Мы едим, не выложив еду из крафтовых пакетов на тарелки, прямо руками. Единственная уступка цивилизации – бумажные полотенца, которые я выставила на стол вместо салфеток. В этом утробном поглощении пищи – кроме внезапной радости жизни, сочащейся соком из хинкали, маслом из горячей сдобы – есть еще момент какого-то странного единения. И оттого я неожиданно признаюсь ему – нет, не в своей любви, но озвучиваю тему своего будущего романа.

– Ого! Прямо так? – Он вытирает губы бумажным полотенцем, сминает его в комочек и отправляет щелчком в помойное ведро. – Мне кажется, там без вас столько хожено-перехожено. Все и так известно, все обмусолено сотню раз, нет?

Я смотрю на него несколько секунд: сказать – не сказать?

Его жизнь – особенно в последний год! – как стерильная комната, где все и правда давно разложено по полочкам. На каждом событии – свой ярлычок. Мы знаем, казалось, много больше о деталях окружавшей его жизни, чем он сам. Всю переписку людей его круга, все доклады III отделения, все дневниковые записи близких и далеких… О, за два столетия мы умудрились залезть повсюду. Но чем ближе ты подходишь, чем пристальней вглядываешься в эти самые детали, тем меньше им веришь.

– Как в дурном сне, – говорю я Славику. – Ты глядишь на знакомый предмет – вот как на этот пакет из ресторанной доставки, и понимаешь, что это вовсе не пакет, а нечто совсем другое, непостижимое, – я запнулась, пытаясь объяснить, что мучило меня последние годы.

– Ну например? – Он смотрит на меня, склонив голову набок.

– Например, широко распространенное мнение о его жене. Вот что ты про нее знаешь?
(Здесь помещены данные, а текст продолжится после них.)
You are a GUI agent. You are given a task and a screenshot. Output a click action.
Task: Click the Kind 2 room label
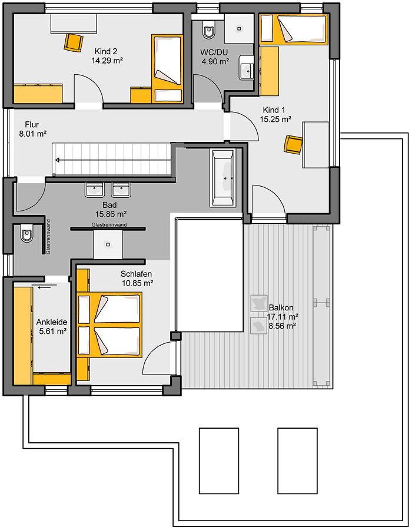pyautogui.click(x=106, y=51)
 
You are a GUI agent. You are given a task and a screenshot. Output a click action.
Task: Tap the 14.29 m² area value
pyautogui.click(x=107, y=61)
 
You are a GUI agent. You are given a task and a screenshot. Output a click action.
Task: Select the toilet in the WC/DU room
pyautogui.click(x=209, y=30)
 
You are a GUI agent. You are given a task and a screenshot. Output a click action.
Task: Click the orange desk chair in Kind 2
pyautogui.click(x=74, y=42)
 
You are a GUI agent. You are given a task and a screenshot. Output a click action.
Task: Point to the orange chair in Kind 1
pyautogui.click(x=293, y=144)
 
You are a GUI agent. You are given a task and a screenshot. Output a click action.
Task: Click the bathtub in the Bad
pyautogui.click(x=222, y=177)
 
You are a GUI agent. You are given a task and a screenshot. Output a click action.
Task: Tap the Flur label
pyautogui.click(x=32, y=124)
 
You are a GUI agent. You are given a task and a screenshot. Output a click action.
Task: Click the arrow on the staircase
pyautogui.click(x=114, y=160)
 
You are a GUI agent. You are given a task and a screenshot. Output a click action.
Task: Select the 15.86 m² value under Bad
pyautogui.click(x=111, y=214)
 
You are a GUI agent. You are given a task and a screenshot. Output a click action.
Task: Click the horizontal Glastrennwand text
pyautogui.click(x=109, y=224)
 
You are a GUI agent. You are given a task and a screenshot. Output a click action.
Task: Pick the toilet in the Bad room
pyautogui.click(x=26, y=233)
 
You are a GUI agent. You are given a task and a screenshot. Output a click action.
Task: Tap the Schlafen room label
pyautogui.click(x=136, y=274)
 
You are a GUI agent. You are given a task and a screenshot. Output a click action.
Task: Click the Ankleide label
pyautogui.click(x=52, y=322)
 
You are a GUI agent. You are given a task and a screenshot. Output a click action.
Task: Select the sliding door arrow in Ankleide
pyautogui.click(x=47, y=287)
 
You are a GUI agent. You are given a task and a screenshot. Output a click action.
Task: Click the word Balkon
pyautogui.click(x=281, y=307)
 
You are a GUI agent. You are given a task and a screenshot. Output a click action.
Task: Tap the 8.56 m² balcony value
pyautogui.click(x=283, y=326)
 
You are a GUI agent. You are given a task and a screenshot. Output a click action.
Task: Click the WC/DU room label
pyautogui.click(x=214, y=52)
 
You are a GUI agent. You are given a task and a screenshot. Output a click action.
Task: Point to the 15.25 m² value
pyautogui.click(x=275, y=119)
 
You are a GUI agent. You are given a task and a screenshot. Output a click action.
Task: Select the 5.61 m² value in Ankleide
pyautogui.click(x=53, y=331)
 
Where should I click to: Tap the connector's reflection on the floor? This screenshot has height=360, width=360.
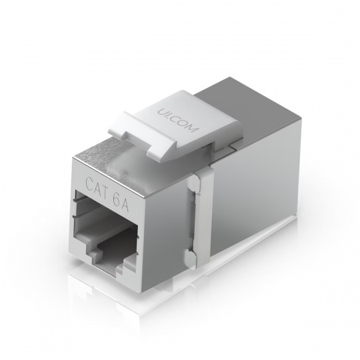[x=200, y=293]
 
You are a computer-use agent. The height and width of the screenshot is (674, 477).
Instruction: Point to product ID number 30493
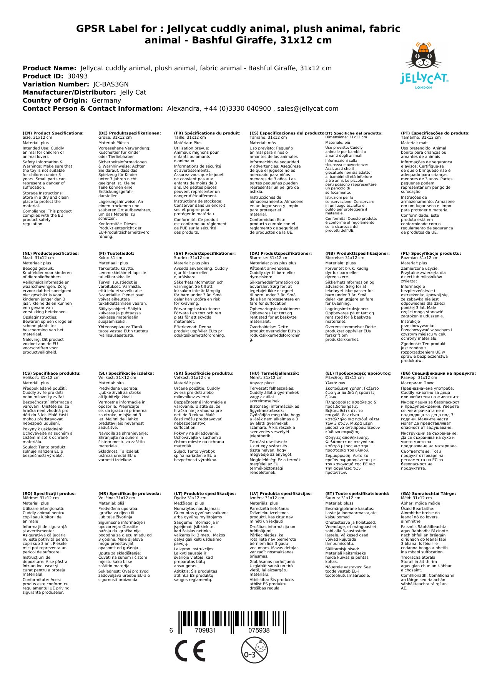[77, 76]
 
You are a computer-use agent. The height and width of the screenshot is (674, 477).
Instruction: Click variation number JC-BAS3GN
[111, 85]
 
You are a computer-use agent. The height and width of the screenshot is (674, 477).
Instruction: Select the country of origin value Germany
[106, 101]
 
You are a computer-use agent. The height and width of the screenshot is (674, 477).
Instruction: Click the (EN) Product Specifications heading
[53, 133]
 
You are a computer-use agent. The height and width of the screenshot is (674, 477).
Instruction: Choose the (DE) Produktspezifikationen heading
[130, 133]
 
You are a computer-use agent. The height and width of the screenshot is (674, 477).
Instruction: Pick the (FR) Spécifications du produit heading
[207, 133]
– Она была первой красавицей. Обожала танцевать. Ну и дурочка, конечно.

– Всё?

– Практически.

– Еще она была совсем девочкой, когда он ее встретил. Робкой, меланхоличной, зашуганной властной родительницей. Мать разрывалась между исступленной религиозностью и свальным грехом с лакеями, пощечины сыпались на всех трех дочерей щедро. Добавь к этой картинке папашу, что бегал за членами семьи с ножом наперевес…

– Белая горячка, что ли?

– Нет. Алкоголизм там, скорее, с материнской стороны. С отцовской – официально признанная душевная болезнь, вроде как следствие удара головой при падении с лошади…

– А на самом деле?

– А на самом деле там и бабка была уже психически нездорова, так что бедная лошадь только подрихтовала генетический сбой – иначе не видать бы девочкам женихов. Шансы и так были малы. Семья практически разорена. Один капитал у младшей – внешность.

– И тут появляется он.

– Да. – Я в свою очередь смяла салфетку в комок. – И тут появляется он.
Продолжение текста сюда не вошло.